The heart-breaking case of 13-year-old Emily Victoria Viegas, the daughter of an essential worker who died at her home in Brampton, Ont., last Thursday while her mother lay in hospital with the same disease is a “devastatin­g reminder” of what the pandemic virus can do, Ontario Premier Doug Ford, who has faced scathing criticism for his earlier refusal to institute paid seek leave for essential workers, said Monday.

Severe COVID in children is uncommon. “Even if it is rare, if you have thousands of cases (of COVID) you will see the rare events come to your emergency department,” Dr. Andrew Healey, chief of emergency services at the William Osler Health System, told reporters.

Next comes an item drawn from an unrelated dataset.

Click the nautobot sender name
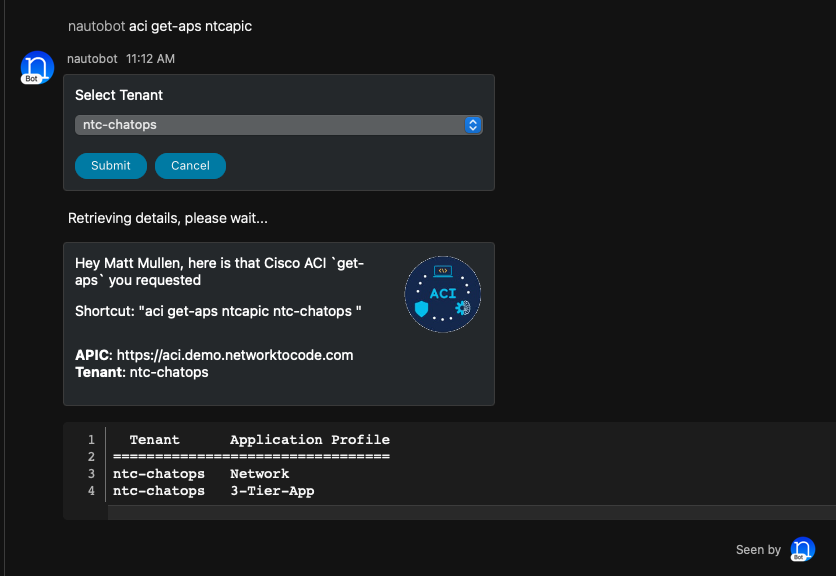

While Ontario’s official case counts are falling, the numbers are hard to interpret because testing volume is low, Dhalla said. The province has no sustained, public campaign to keep reminding people to get a test if they have any symptoms at all or have been exposed to COVID-19. Testing centres also need people to collect the specimens, “and we need those same people vaccinatin­g and staffing” clinics and hospital wards, Dhalla said.

By contrast, Nova Scotia, which reported a single-day record 66 cases Monday, is testing at a rate never seen in Ontario, he said.

Ontario’s chief medical officer of health, Dr. David Williams, confirmed a third case in Ontario of a blood clot following the Astrazenec­a shot. He said if there was “any undue concern” the public would be notified.

Death rates are coming down, Williams said. Confirmed case numbers are coming down. In some regions, “we are starting to see the bending of the curve, in some areas we’re seeing it actually coming down,” Williams said.

“Overall in the province it looks like we are making progress. But this is just a few days and I don’t want to be overly optimist, because you can get down and go back up again,” he said.